Meskipun menggunakan kartu yang sama - hubungan cinta antara orang yang sehat dan orang yang benar-benar sakit, Love And Other Drugs tahu bagaimana memusatkan perhatian pada babak pertama pada humor, pada keindahan alami karakter.
Saya sebenarnya menyukai hubungan antara karakter utama; aktor Jake Gyllenhall dan Anne Hathway mengidentifikasi diri mereka dengan sangat baik dengan Jamie dan Maggie, keindahan nyata ketelanjangan Anne (mereka terlihat seperti pasangan sungguhan, tidak membawa bahwa di suatu tempat ada kamera atau menyembunyikan tubuh mereka). Yang juga saya sukai adalah gagasan direktur (Edward Zwick) yang mengolok-olok perusahaan farmasi dan "perjuangan" mereka untuk mempromosikan obat-obatan melalui pena, sampel gratis, dan banyak "ciuman pantat."
Dalam kompetisi seperti ini, Jamie, seorang pemuda yang sangat berbakat dalam hal persuasi, dan dia bekerja untuk sebuah perusahaan bernama Pfizer. Tugasnya adalah mempromosikan antidepresan yang seharusnya bersaing dengan saingannya, Prozac, dan menggantikannya. Dalam proses ini, Jamie mencoba semua yang dia tahu harga bentrap (menggunakan pesonanya, menggoda perawat, menyuap dokter, bahkan mencuri dari rak kompetisi) dan sementara itu, dalam proses "kerja" penuh, dia bertemu Maggie, seorang anak muda berusia 26 tahun. wanita yang menderita Parkinson.
Antara keduanya memulai hubungan berdasarkan seks dan bersenang-senang tetapi hal-hal mulai berubah ketika Jamie jatuh cinta padanya.
Setelah bagian pertama ketika penonton menyaksikan ketelanjangan Maggie dan dia tersenyum, tiba bagian kedua di mana kita dapat melihat Jamie yang sentimental, seorang Jamie jatuh cinta pada Maggie, seorang Maggie yang tidak ingin dia ada di sekitarnya lagi karena dia tahu dia akan mengambil alih hidupnya dan "hasrat" akan menjadi "kewajiban."
Seiring hubungan antara keduanya, film ini juga menghadirkan histeria 1996, tentang peluncuran Viagra (fenomena).
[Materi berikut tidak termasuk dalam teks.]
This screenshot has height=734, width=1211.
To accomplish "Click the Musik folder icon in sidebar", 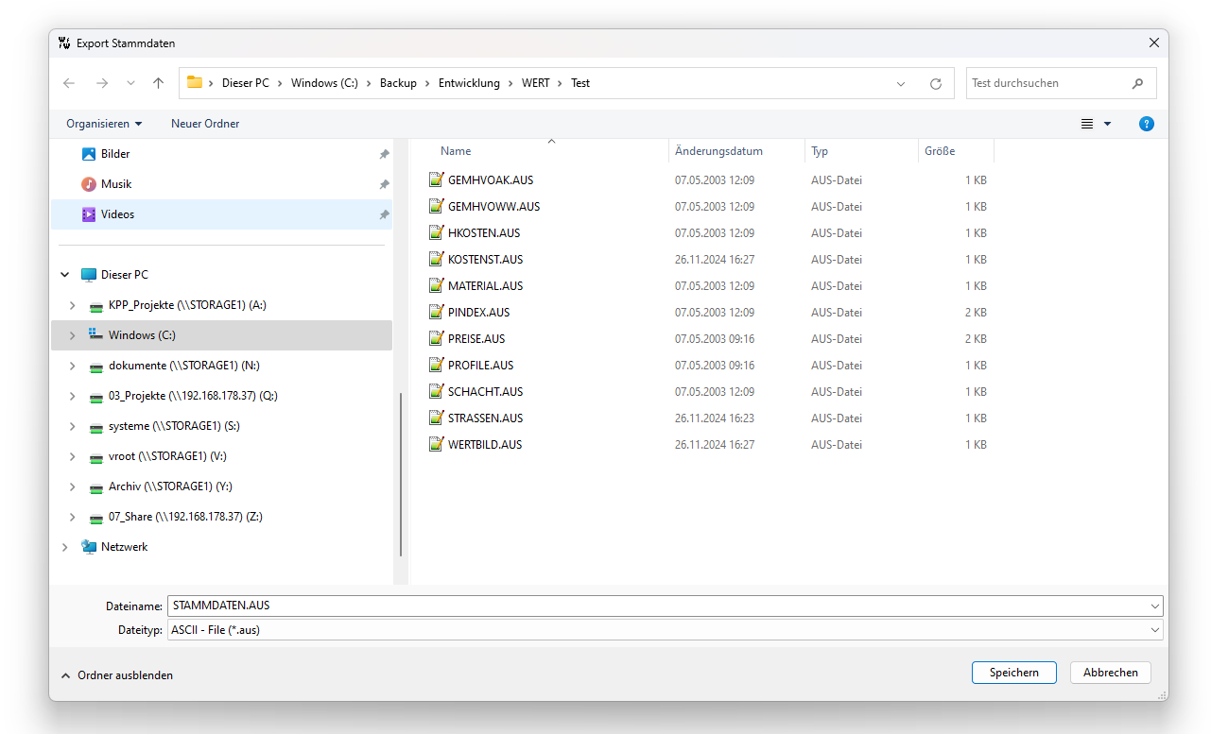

Besarnya obat ini tidak mengejutkan, tetapi yang benar-benar mengejutkan adalah orang-orang menggunakannya walaupun mereka tidak membutuhkannya.
Love And Other Drugs mengingatkan saya pada banyak film serupa lainnya (A Walk to Remember, Sweet November, The Notebook) tetapi tidak terlihat begitu mengecewakan seperti yang lain, yang berarti pelanggaran dari kesenangan dan seks ke drama dan masalah serius benar-benar baik .
Tokoh-tokohnya berevolusi, dari mereka yang menikmati 15 menit euforia hingga mereka yang sadar bahwa hidup lebih dari itu, bahkan sebaliknya - jalan yang ditaburi penderitaan.
Love And Other Drugs adalah jenis film yang berhasil menggetarkan Anda dengan distributor bentrap humor di bagian pertama. Romantisme seksual sama bagusnya dengan humor tetapi kenyataan bahwa hasrat awal hilang di suatu tempat di tengah membuat potensi film menjadi sangat rendah.